Welcome to EMC Consulting Blogs Sign in | Join | Help

Simon Munro

Data as a Service

I have recently been speaking about the reasons why NoSQL just won’t die and a common thread is the cost of keeping data. The basic idea is that SQL databases are inherently expensive places to store data, with costs coming from specialised hardware, software licences, networking and a whole army of associated skills to keep it all running smoothly. It is also the desire to store and process every single little bit of data that inhibits scalability as the processes and infrastructure simply cannot cope or change quickly enough to handle growth or peak demands.

Deciding what to do with all our data is not straightforward, so keeping it in a good ‘ol SQL database seems to make sense. There is little desire and few available skills to assess each piece of data as to where, how long, what format and what level of aggregation it should be stored in, so the knee jerk reaction is to store it at its most granular level in a SQL database with ACID, failover, backups and everything else that may be part of the standard solution.

I think it is safe to say that most systems store far more data than is necessary. I would also assert that in high growth environments that the inability to effectively scale will inhibit growth. So the question to ask ambitious business units and product teams is this: Are you comfortable that your ability to grow your business is inhibited by the large amounts of data sitting around that you never use and will probably never need?

I would think that given the choice, businesses would not want IT systems inhibiting their growth, and even less so if those systems are providing something that they don’t need or use. So the basic principle is pretty straightforward, but how do you go about changing behaviours? Go and analyse the lifecycle of every piece of data and try and determine how we should store it, in what format and for how long? I think that this may be a futile exercise similar in magnitude and success to the ‘Enterprise Data Model Project’. Not only don’t we really know how to go about doing it, but the answers to the questions will often be the same, as the cognitive dissonance will remain, and data will land up in the same place it has always been.

Recently I was discussing with someone the success that colleagues of mine had building a retail web site that only touched the SQL database when an order was placed and all application state, such as the current basket, was stored elsewhere such as distributed in-memory cache. Things such as baskets would normally be considered useful data that should be in the SQL database for analysis reasons, after all, how can you determine conversion rates (crucial in ecommerce) without basket vs order information? The answer, in this case, partially lay with the use of Google analytics, where the project had some really smart and highly skilled people that know how to make it work. Google analytics performs a very specific service, storing and processing data that serves a particular purpose. Ten years ago we would have collected this data in our own website, stored it in our own database and spent a fortune trying to write reports and make sense of it. Now we simply put some JavaScript in the web pages, pay a nominal fee and let someone else provide the storage, processing, front end, training, support, and documentation for, in the case of web retail, a huge chunk of the data ‘needed’ by the system.

### Provided material
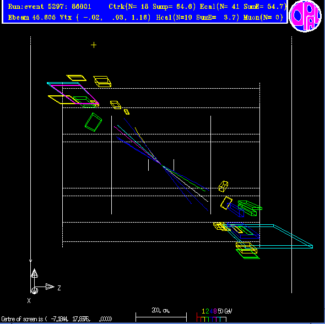The width and height of the screenshot is (325, 324).
Task: Click the Ctrk track summary in header
Action: pyautogui.click(x=152, y=7)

### What this exercise asks
**1)** Write out, word for word, the part of the blog post on data as a service starting at "Data as a Service" and ending at "or peak demands.".
**2)** Name every source of cost that the blog post on data as a service gives for storing data in SQL databases.
**3)** In the blog post on data as a service, recast the paragraph beginning "Recently I was discussing" as a short bulleted list that keeps its main facts.

### Exercise results
**1)**
Data as a Service

I have recently been speaking about the reasons why NoSQL just won’t die and a common thread is the cost of keeping data. The basic idea is that SQL databases are inherently expensive places to store data, with costs coming from specialised hardware, software licences, networking and a whole army of associated skills to keep it all running smoothly. It is also the desire to store and process every single little bit of data that inhibits scalability as the processes and infrastructure simply cannot cope or change quickly enough to handle growth or peak demands.

**2)**
- Specialised hardware
- Software licences
- Networking
- A whole army of associated skills to keep it all running smoothly

**3)**
- Colleagues built a retail web site that touched the SQL database only when an order was placed. All application state, such as the current basket, was stored elsewhere, for example in a distributed in-memory cache.
- Baskets would normally be kept in the SQL database for analysis, because conversion rates, which are crucial in ecommerce, need basket vs order information.
- In this case the answer lay partly with Google analytics. The project had highly skilled people who knew how to make it work.
- Google analytics performs a very specific service: it stores and processes data that serves a particular purpose.
- Ten years ago this data would have been collected in the site itself and stored in its own database, at great cost in reporting.
- Now some JavaScript in the web pages and a nominal fee let someone else provide the storage, processing, front end, training, support and documentation for a huge chunk of the data a web retail system "needs".